Bürgerkette hängt noch

Wer die Ulmer Bürgerkette noch nicht gesehen hat - keine Panik, etwa ein Jahr besteht dazu noch die Möglichkeit. Denn die Ulmer Bürgerkette hat viele Fans. Es ist ein Kunstprojekt von Ulmern für Ulmer, das auf die Initiative der beiden Goldschmiedinnen Gisela und Ira Dentler, zurückgeht (wir berichteten). Gisela Dentler hatte bekanntlich die Idee vorgeschwebt, dass alle Bürger fürs Kunstwerk an einem Strang zeihen. Für die "Bürgerkette", die mit 161,53 Meter so lang ist wie der Münsterturm hoch, ist das gelungen. 284 Frauen und Männer, Mädchen und Jungen, haben sie nämlich in vielen Einzelketten geschaffen.
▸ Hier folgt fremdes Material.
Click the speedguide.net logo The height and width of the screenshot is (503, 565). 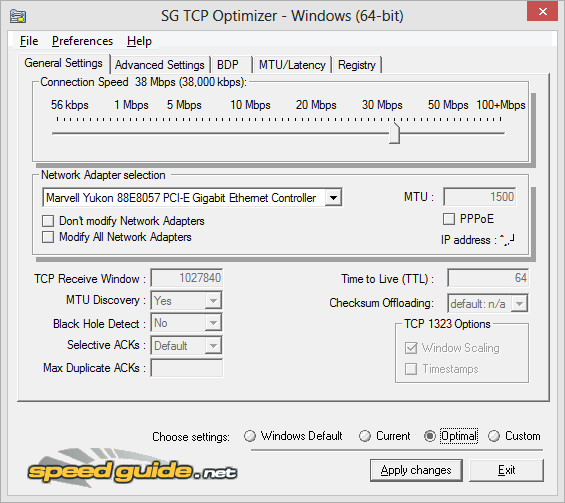[132, 469]
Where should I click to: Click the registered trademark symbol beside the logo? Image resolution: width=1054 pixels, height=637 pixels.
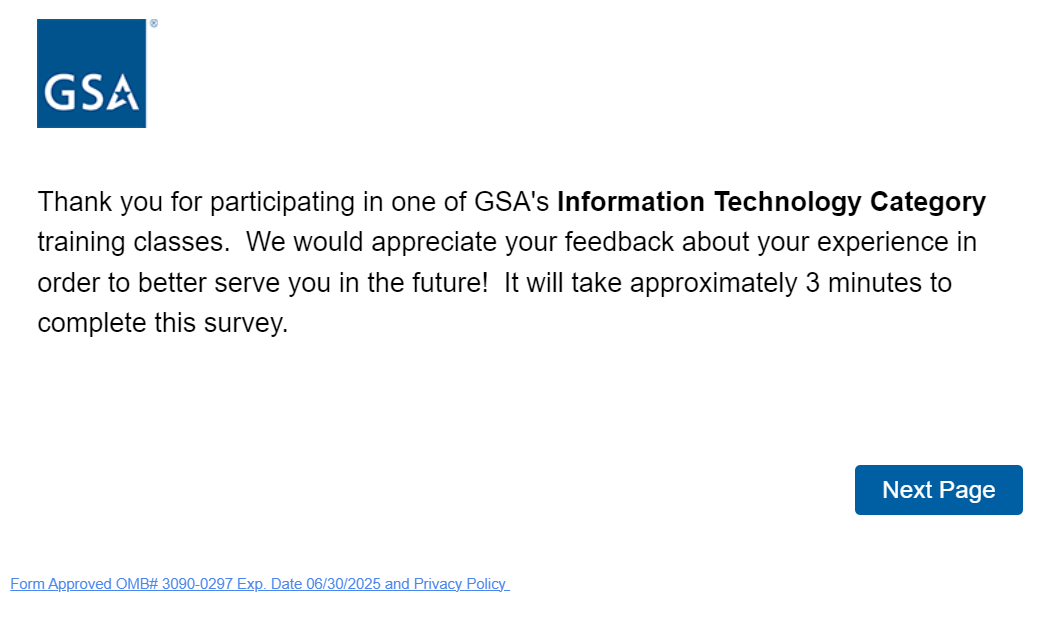(153, 23)
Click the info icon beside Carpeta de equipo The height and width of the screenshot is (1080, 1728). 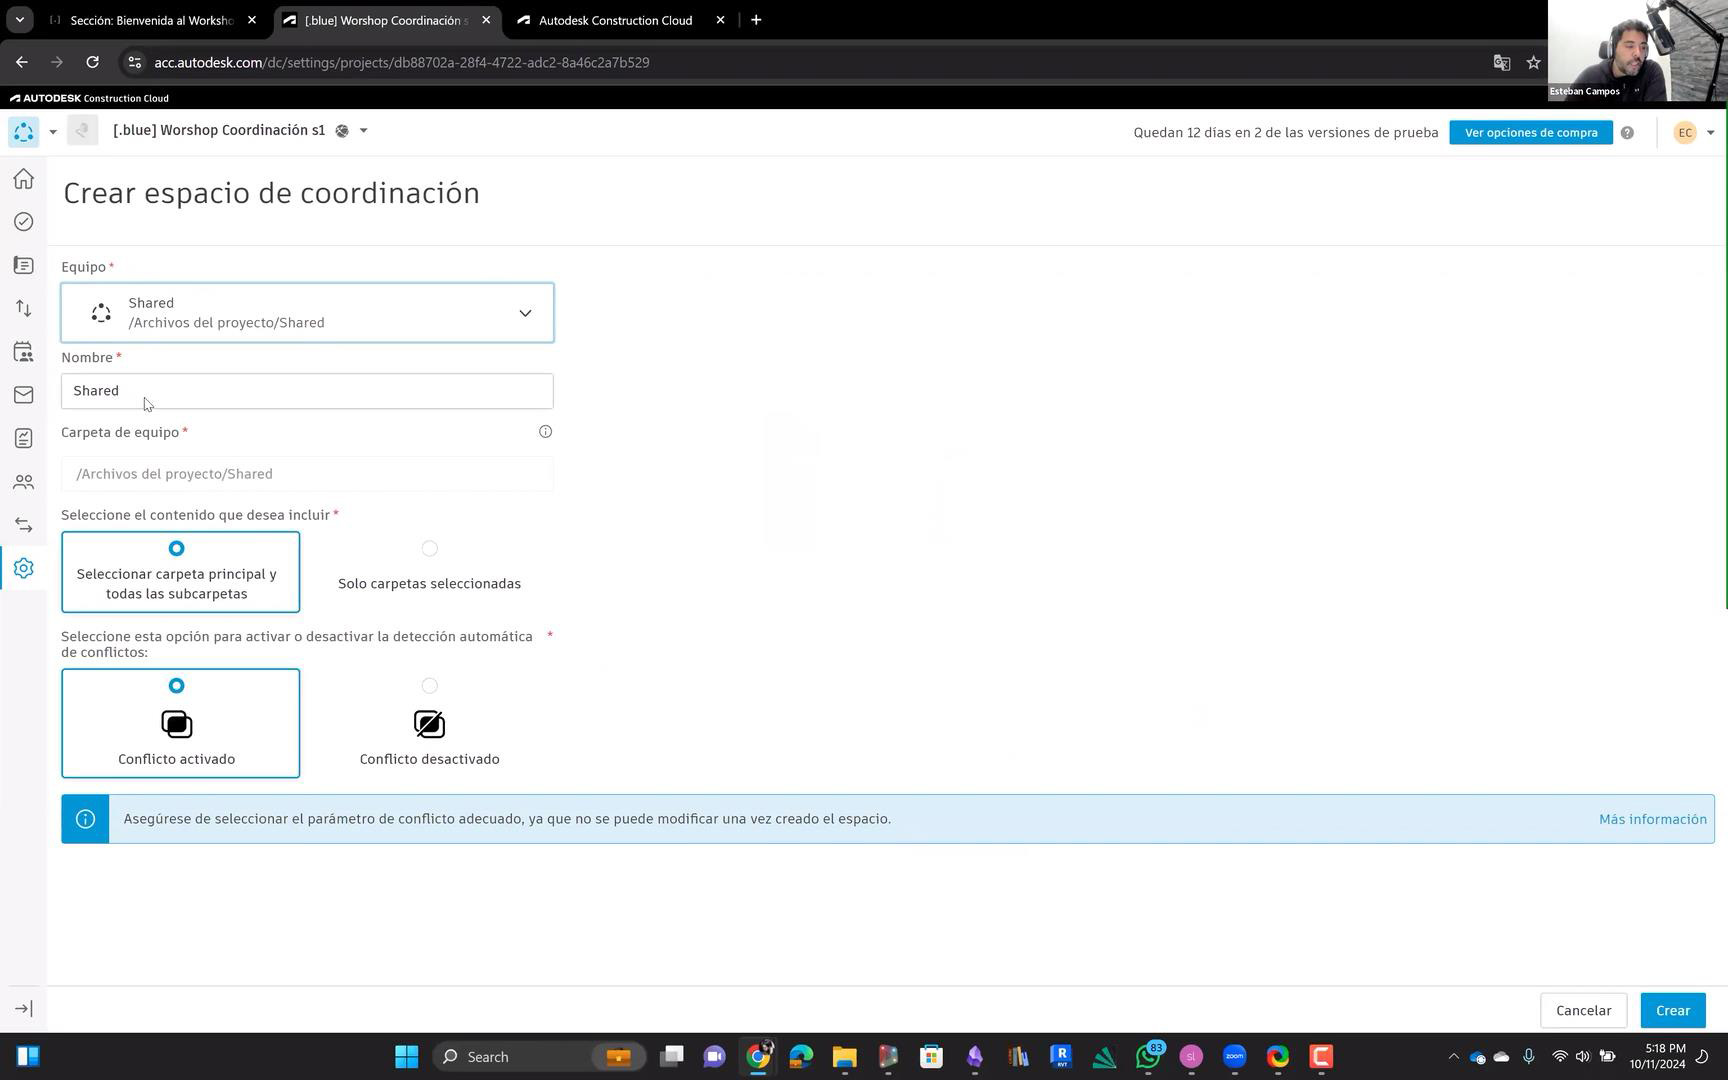click(x=545, y=432)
Sie wurden in einer Ausstellung im Stadthaus Ende März der Öffentlichkeit präsentiert - für viele Ulmer ein fröhlicher Part im Feierprogramm ums Turmjubiläum, in dem es auch Pannen gab. Die Ketten hingen dort nur sechs Wochen, kamen wieder zurück in die Dentler Goldschmiede. Doch inzwischen hat die Bürgerkette viele Fans gefunden, Stadthauschefin Karla Nieraad und die Ulmer Kulturbürgermeisterin Iris Mann gehören dazu. Beide fanden es schade, dass die originellen Einzelketten nur kurze Zeit öffentlich zu sehen waren. Und kamen auf diese Lösung: Die Bürgerkette hängt nun weiter im ersten Stock des Stadthauses, jedoch weiter hinten als bei der Ausstellungseröffnung, nämlich im Durchgang zum Kabinett. Dort wird sie für ein Jahr zu sehen sein. Was dann mit ihr passiert - dazu hat Gisela Dentler schon Ideen, die sie jedoch noch geheim hält.
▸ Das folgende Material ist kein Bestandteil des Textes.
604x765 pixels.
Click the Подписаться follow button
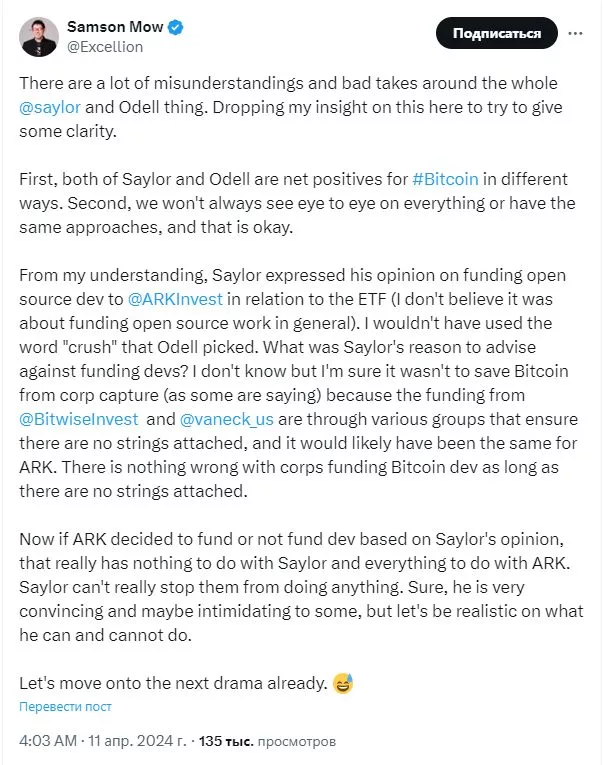coord(497,33)
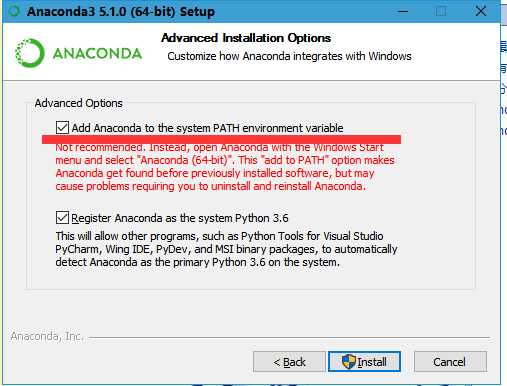The width and height of the screenshot is (507, 386).
Task: Click the Advanced Installation Options heading
Action: point(246,38)
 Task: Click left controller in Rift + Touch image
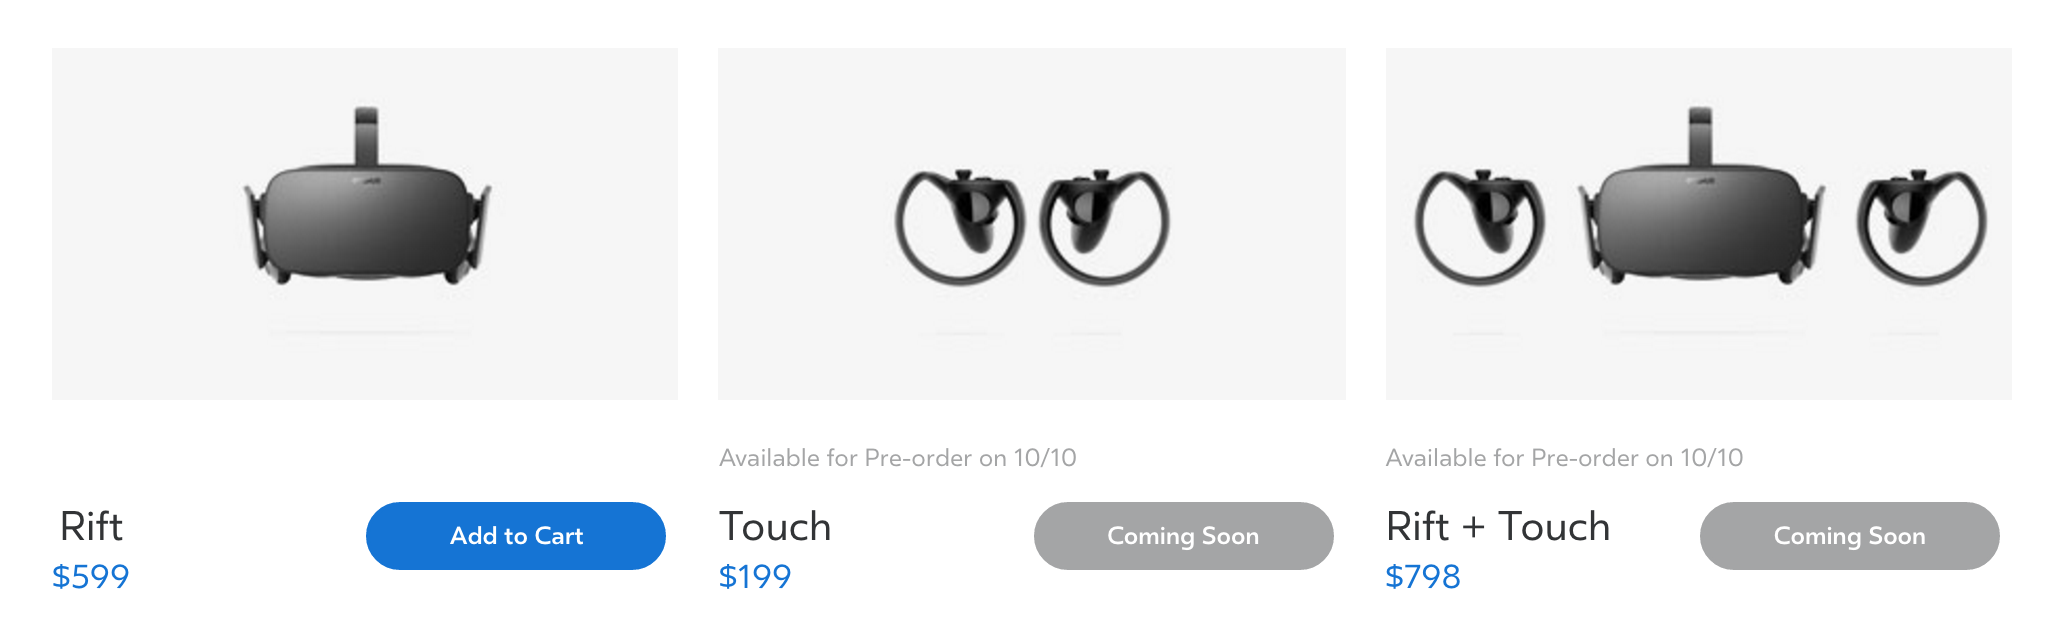pyautogui.click(x=1481, y=227)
Heute vor einem Jahr . . .

. . . haben wir berichtet, dass es mit dem Rad schneller geht. Der damalige Baubürgermeister Alexander Wetzig bewies Sportsgeist. Er, der Radfahrer, trat gegen einen Moderator des Senders Donau3FM an, ein Autofahrer. Beide lieferten sich ein Wettrennen durch die Stadt. Das Ergebnis: Wetzig war schneller und radelte recht unangestrengt ins Ziel. ZITAT DES TAGES

Ich bin dafür, dass Du Oberbürgermeister wirst, denn das ist meine

einzige Chance,

dass ich länger im

Gemeinderat bin als Du

Dorothee Kühne

Die SPD-Stadträtin zum OB-Kandidaten Martin Rivoir: Die beiden zogen 1989 gemeinsam zum ersten Mal in den Ulmer Gemeinderat ein und sitzen dort bis heute.